In fondo, i valori cristiani parlano chiaro e, possono essere un importante riferimento per la politica, di oggi e di sempre, poiché offrono un’etica e una morale che possono aiutare un governatore a prendere decisioni e ad agire in modo responsabile e giusto. Come al solito la potenza dei valori antropologici cristiani emergono sempre, afferma Gesù: «Guardatevi e tenetevi lontano da ogni cupidigia, perché anche se uno è nell’abbondanza la sua vita non dipende dai suoi beni» (Lc 12,13-21) sembra essere è un chiaro ed esplicito ammonimento a una condotta morale e l’affermazione: «Perciò io vi dico: non preoccupatevi ………; la vita non vale forse più del cibo e il corpo più del vestito?» (Mt 6,24-34) è un chiaro ed esplicito ammonimento al rispetto della vita e del prossimo.

Ma ancora di più emerge il senso della giustizia e della tutela di essa: «beati i perseguitati a causa della giustizia» (Mt 10,10). Giustizia in questo caso vuol dire: fare la volontà di Dio. La giustizia può essere interpretata come l’equità e la distribuzione equa delle risorse e delle opportunità, e può essere interpretata come la collaborazione tra i membri della società per affrontare le sfide comuni di solidarietà. E ancora di altri valori cristiani emergono come presupposti del fare politica; la dignità umana, la pace e la cura dell’ambiente.
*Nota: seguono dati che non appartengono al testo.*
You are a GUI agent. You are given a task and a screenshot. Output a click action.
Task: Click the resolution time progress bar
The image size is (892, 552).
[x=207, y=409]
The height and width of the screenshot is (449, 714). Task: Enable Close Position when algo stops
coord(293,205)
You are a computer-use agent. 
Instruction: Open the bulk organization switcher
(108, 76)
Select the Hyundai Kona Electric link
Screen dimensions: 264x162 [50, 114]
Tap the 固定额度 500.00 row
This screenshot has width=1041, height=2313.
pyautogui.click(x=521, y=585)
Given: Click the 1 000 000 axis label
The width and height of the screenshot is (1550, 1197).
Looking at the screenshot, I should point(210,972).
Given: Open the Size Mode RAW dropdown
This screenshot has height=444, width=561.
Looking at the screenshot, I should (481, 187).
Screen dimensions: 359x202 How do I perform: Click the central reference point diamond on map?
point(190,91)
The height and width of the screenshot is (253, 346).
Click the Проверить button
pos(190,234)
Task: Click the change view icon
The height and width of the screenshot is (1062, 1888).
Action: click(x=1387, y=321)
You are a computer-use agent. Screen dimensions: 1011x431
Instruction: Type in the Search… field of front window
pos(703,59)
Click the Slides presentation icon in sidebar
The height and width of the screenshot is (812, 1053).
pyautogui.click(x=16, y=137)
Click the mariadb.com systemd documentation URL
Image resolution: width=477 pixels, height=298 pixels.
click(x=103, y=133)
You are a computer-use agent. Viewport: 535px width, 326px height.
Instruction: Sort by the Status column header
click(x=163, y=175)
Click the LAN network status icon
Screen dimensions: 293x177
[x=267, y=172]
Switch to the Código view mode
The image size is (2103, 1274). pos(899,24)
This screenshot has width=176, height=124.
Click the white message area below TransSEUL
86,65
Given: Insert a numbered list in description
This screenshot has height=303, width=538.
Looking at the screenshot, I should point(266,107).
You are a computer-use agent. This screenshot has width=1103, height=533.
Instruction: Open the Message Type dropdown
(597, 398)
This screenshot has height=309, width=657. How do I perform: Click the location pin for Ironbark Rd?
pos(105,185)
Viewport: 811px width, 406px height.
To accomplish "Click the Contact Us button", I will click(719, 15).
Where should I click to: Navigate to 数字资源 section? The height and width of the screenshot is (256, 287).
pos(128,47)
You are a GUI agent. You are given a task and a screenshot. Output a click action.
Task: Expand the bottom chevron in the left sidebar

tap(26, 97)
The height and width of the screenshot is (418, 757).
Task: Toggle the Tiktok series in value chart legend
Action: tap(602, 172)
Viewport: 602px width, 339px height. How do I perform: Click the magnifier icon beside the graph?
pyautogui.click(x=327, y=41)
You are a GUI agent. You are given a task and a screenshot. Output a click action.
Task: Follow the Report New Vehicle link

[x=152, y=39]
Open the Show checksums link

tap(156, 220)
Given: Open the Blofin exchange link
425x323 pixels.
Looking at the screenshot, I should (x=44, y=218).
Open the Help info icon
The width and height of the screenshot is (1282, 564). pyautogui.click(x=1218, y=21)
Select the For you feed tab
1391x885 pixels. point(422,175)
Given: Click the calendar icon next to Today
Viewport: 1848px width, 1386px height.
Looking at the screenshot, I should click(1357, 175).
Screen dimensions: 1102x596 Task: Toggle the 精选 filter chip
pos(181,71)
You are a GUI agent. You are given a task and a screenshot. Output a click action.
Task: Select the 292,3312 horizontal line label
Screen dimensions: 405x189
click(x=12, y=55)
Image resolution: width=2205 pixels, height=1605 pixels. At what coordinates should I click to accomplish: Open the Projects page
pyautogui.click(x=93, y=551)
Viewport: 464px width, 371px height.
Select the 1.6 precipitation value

In definitiva seppure Gesù non è stato un politico, ha offerto un modello di vita e di comportamento che può essere applicato ad una buona pratica politica:

  • La cura per i più deboli: Gesù ha dedicato molta attenzione alle persone più vulnerabili e marginalizzate della società, come i malati, i poveri e i peccatori. Questa attenzione alla cura degli ultimi può ispirare i politici a mettere al centro delle loro politiche la tutela dei più deboli e la promozione del benessere comune.
  • La nonviolenza e il perdono: Gesù ha predicato la nonviolenza e il perdono anche nei confronti dei suoi nemici. Questa visione può ispirare i politici a cercare soluzioni pacifiche ai conflitti e a promuovere la riconciliazione tra le persone e i gruppi in conflitto.
  • La promozione della solidarietà: Gesù ha denunciato le ingiustizie della sua epoca e ha cercato di promuovere una maggiore equità tra le persone. Questa attenzione al sociale può ispirare i politici a lavorare per una società più giusta e solidale.
  • La valorizzazione della diversità: Gesù ha incontrato e accolto persone di diverse origini, etnie e religioni. Questo atteggiamento di inclusione può ispirare i politici a valorizzare e rispettare la diversità culturale e religiosa presente nella società.

In conclusione, i comportamenti e gli insegnamenti del cristianesimo possono essere interpretati come esempi di una buona pratica politica indipendentemente dalla casacca e dal colore politico.